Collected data
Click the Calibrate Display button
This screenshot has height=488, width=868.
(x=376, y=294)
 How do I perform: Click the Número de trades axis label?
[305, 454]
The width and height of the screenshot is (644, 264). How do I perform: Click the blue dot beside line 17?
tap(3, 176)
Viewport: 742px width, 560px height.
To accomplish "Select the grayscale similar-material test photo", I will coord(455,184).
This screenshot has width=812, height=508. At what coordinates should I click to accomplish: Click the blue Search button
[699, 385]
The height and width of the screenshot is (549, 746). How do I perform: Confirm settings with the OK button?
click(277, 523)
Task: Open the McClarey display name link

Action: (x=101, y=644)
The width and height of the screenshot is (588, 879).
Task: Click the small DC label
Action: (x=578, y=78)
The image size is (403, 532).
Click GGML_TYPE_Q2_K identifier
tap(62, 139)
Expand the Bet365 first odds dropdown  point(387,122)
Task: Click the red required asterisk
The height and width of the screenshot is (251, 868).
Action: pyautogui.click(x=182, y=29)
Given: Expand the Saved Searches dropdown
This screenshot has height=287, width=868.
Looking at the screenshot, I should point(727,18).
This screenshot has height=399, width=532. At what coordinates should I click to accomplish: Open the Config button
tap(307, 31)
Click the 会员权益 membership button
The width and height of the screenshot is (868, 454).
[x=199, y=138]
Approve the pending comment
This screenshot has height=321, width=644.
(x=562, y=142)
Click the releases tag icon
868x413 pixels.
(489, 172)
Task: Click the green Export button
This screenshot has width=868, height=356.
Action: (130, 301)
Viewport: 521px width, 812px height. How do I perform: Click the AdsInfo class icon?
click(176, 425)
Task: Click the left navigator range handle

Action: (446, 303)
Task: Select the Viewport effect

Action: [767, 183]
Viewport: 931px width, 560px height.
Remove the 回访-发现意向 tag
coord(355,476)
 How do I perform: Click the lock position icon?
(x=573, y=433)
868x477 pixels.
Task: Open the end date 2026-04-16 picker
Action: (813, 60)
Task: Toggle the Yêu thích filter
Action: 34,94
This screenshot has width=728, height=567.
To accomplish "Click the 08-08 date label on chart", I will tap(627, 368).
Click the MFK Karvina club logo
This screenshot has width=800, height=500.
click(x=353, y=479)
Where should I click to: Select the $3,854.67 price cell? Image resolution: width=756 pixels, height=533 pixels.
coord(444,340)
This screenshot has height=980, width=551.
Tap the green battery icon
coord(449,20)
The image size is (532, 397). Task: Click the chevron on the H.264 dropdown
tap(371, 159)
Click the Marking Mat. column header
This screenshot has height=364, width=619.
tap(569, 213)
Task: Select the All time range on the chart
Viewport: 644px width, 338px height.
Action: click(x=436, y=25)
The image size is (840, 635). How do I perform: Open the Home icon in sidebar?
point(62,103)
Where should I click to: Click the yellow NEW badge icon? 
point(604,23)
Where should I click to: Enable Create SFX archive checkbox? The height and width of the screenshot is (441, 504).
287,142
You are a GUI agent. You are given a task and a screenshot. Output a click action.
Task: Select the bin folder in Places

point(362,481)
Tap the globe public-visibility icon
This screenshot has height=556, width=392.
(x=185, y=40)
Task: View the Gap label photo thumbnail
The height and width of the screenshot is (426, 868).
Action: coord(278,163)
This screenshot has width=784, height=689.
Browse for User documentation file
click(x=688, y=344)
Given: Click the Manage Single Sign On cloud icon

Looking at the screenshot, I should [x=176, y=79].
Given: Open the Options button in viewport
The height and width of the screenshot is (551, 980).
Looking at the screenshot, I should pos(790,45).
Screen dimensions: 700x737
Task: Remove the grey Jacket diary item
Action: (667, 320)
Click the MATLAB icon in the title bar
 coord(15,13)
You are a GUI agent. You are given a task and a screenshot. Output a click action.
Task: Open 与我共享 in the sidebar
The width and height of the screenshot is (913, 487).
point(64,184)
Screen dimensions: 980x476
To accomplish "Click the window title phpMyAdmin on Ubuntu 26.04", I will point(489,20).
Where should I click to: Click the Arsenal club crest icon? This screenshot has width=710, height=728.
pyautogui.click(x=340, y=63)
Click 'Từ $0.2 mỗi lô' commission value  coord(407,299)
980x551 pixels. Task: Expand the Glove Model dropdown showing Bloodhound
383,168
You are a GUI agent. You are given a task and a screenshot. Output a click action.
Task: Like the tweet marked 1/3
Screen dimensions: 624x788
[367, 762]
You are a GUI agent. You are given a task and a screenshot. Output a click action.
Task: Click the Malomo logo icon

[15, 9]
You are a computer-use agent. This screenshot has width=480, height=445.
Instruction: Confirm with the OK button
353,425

### What you should do:
Word for word, write out every entry shown above.

### Reply:
Click the Calibrate Display button
This screenshot has height=488, width=868.
(x=376, y=294)
 How do I perform: Click the Número de trades axis label?
[305, 454]
The width and height of the screenshot is (644, 264). How do I perform: Click the blue dot beside line 17?
tap(3, 176)
Viewport: 742px width, 560px height.
To accomplish "Select the grayscale similar-material test photo", I will coord(455,184).
This screenshot has width=812, height=508. At what coordinates should I click to accomplish: Click the blue Search button
[699, 385]
The height and width of the screenshot is (549, 746). How do I perform: Confirm settings with the OK button?
click(277, 523)
Task: Open the McClarey display name link

Action: (x=101, y=644)
The width and height of the screenshot is (588, 879).
Task: Click the small DC label
Action: (x=578, y=78)
The image size is (403, 532).
Click GGML_TYPE_Q2_K identifier
tap(62, 139)
Expand the Bet365 first odds dropdown  point(387,122)
Task: Click the red required asterisk
The height and width of the screenshot is (251, 868).
Action: pyautogui.click(x=182, y=29)
Given: Expand the Saved Searches dropdown
This screenshot has height=287, width=868.
Looking at the screenshot, I should point(727,18).
This screenshot has height=399, width=532. At what coordinates should I click to accomplish: Open the Config button
tap(307, 31)
Click the 会员权益 membership button
The width and height of the screenshot is (868, 454).
[x=199, y=138]
Approve the pending comment
This screenshot has height=321, width=644.
(x=562, y=142)
Click the releases tag icon
868x413 pixels.
(489, 172)
Task: Click the green Export button
This screenshot has width=868, height=356.
Action: (130, 301)
Viewport: 521px width, 812px height. How do I perform: Click the AdsInfo class icon?
click(176, 425)
Task: Click the left navigator range handle

Action: (446, 303)
Task: Select the Viewport effect

Action: [767, 183]
Viewport: 931px width, 560px height.
Remove the 回访-发现意向 tag
coord(355,476)
 How do I perform: Click the lock position icon?
(x=573, y=433)
868x477 pixels.
Task: Open the end date 2026-04-16 picker
Action: (813, 60)
Task: Toggle the Yêu thích filter
Action: 34,94
This screenshot has width=728, height=567.
To accomplish "Click the 08-08 date label on chart", I will tap(627, 368).
Click the MFK Karvina club logo
This screenshot has width=800, height=500.
click(x=353, y=479)
Where should I click to: Select the $3,854.67 price cell? Image resolution: width=756 pixels, height=533 pixels.
coord(444,340)
This screenshot has height=980, width=551.
Tap the green battery icon
coord(449,20)
The image size is (532, 397). Task: Click the chevron on the H.264 dropdown
tap(371, 159)
Click the Marking Mat. column header
This screenshot has height=364, width=619.
tap(569, 213)
Task: Select the All time range on the chart
Viewport: 644px width, 338px height.
Action: click(x=436, y=25)
The image size is (840, 635). How do I perform: Open the Home icon in sidebar?
point(62,103)
Where should I click to: Click the yellow NEW badge icon? 
point(604,23)
Where should I click to: Enable Create SFX archive checkbox? The height and width of the screenshot is (441, 504).
287,142
You are a GUI agent. You are given a task and a screenshot. Output a click action.
Task: Select the bin folder in Places

point(362,481)
Tap the globe public-visibility icon
This screenshot has height=556, width=392.
(x=185, y=40)
Task: View the Gap label photo thumbnail
The height and width of the screenshot is (426, 868).
Action: coord(278,163)
This screenshot has width=784, height=689.
Browse for User documentation file
click(x=688, y=344)
Given: Click the Manage Single Sign On cloud icon

Looking at the screenshot, I should [x=176, y=79].
Given: Open the Options button in viewport
The height and width of the screenshot is (551, 980).
Looking at the screenshot, I should pos(790,45).
Screen dimensions: 700x737
Task: Remove the grey Jacket diary item
Action: (667, 320)
Click the MATLAB icon in the title bar
 coord(15,13)
You are a GUI agent. You are given a task and a screenshot. Output a click action.
Task: Open 与我共享 in the sidebar
The width and height of the screenshot is (913, 487).
point(64,184)
Screen dimensions: 980x476
To accomplish "Click the window title phpMyAdmin on Ubuntu 26.04", I will point(489,20).
Where should I click to: Click the Arsenal club crest icon? This screenshot has width=710, height=728.
pyautogui.click(x=340, y=63)
Click 'Từ $0.2 mỗi lô' commission value  coord(407,299)
980x551 pixels. Task: Expand the Glove Model dropdown showing Bloodhound
383,168
You are a GUI agent. You are given a task and a screenshot. Output a click action.
Task: Like the tweet marked 1/3
Screen dimensions: 624x788
[367, 762]
You are a GUI agent. You are given a task and a screenshot. Output a click action.
Task: Click the Malomo logo icon

[15, 9]
You are a computer-use agent. This screenshot has width=480, height=445.
Instruction: Confirm with the OK button
353,425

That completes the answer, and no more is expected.